[ISTRUZIONI DI LAVORO]:
a) Trascrivi dal racconto di viaggio a Minorca il passo che comincia con le parole "Una volta partite, però, ha" e si chiude dopo le parole "e indicazioni varie.".
b) Secondo il racconto di viaggio a Minorca, quali guide erano state portate per documentarsi sull'isola?
c) Stabilisci se le seguenti affermazioni concordano con il racconto di viaggio a Minorca e, per ciascuna, rispondi sì o no, citando le parole del testo che lo dimostrano: (i) alla fila del check-in per Minorca c'erano molte compagnie di ragazzi; (ii) l'assistente del tour operator ha fornito una cartina; (iii) la fila accanto partiva per Maiorca.

Minorca 2001
L’unico aspetto che mi lasciava un po’ perplessa era la vita notturna: se sapevo cosa mi poteva aspettare ad Ibiza, di Minorca avevo sentito solo alcune voci “di corridoio” non proprio lusinghiere (coprifuoco alle nove di sera dei negozi, assenza di locali, ecc.). All’aeroporto le perplessità si sono fatte ancora più forti, quando ho dato un’occhiata alla fila al check in: coppiette, famigliole, signore in piccoli gruppi, ma di compagnie di ragazzi neanche l’ombra. Io e la mia compagna di viaggio Catia, note viveurs, in attesa del nostro turno, guardavamo sconsolate la fila accanto in partenza per Ibiza: gente tendenziosa, nostri coetanei, insomma l’ansia cresceva….
Una volta partite, però, ha prevalso l’infoio da vacanza e quindi abbiamo iniziato a documentarci sull’isola con le varie guide che ci eravamo portate: un’edizione di Traveller, una guida EDT sulla Spagna con una sezione sulle Baleari, anche se poi una volta arrivate a destinazione anche l’assistente del tour operator ci ha fornito cartina e indicazioni varie.

[DATI]:
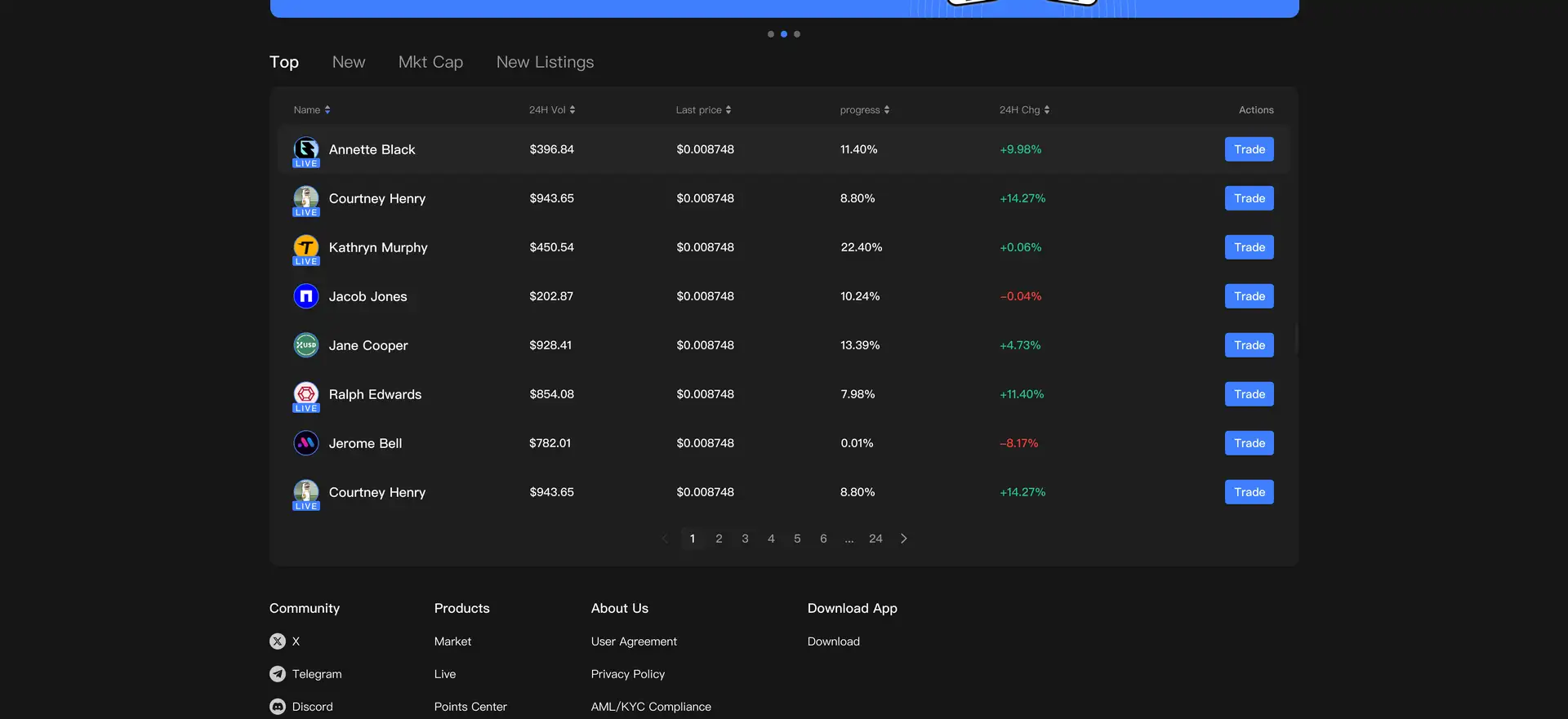Click Jane Cooper's green USD icon
Viewport: 1568px width, 719px height.
point(306,344)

[RISPOSTE CORRETTE]:
a)
Una volta partite, però, ha prevalso l’infoio da vacanza e quindi abbiamo iniziato a documentarci sull’isola con le varie guide che ci eravamo portate: un’edizione di Traveller, una guida EDT sulla Spagna con una sezione sulle Baleari, anche se poi una volta arrivate a destinazione anche l’assistente del tour operator ci ha fornito cartina e indicazioni varie.

b) Un'edizione di Traveller e una guida EDT sulla Spagna con una sezione sulle Baleari.

c)
(i) No: «ma di compagnie di ragazzi neanche l’ombra».
(ii) Sì: «anche l’assistente del tour operator ci ha fornito cartina e indicazioni varie».
(iii) No: «la fila accanto in partenza per Ibiza».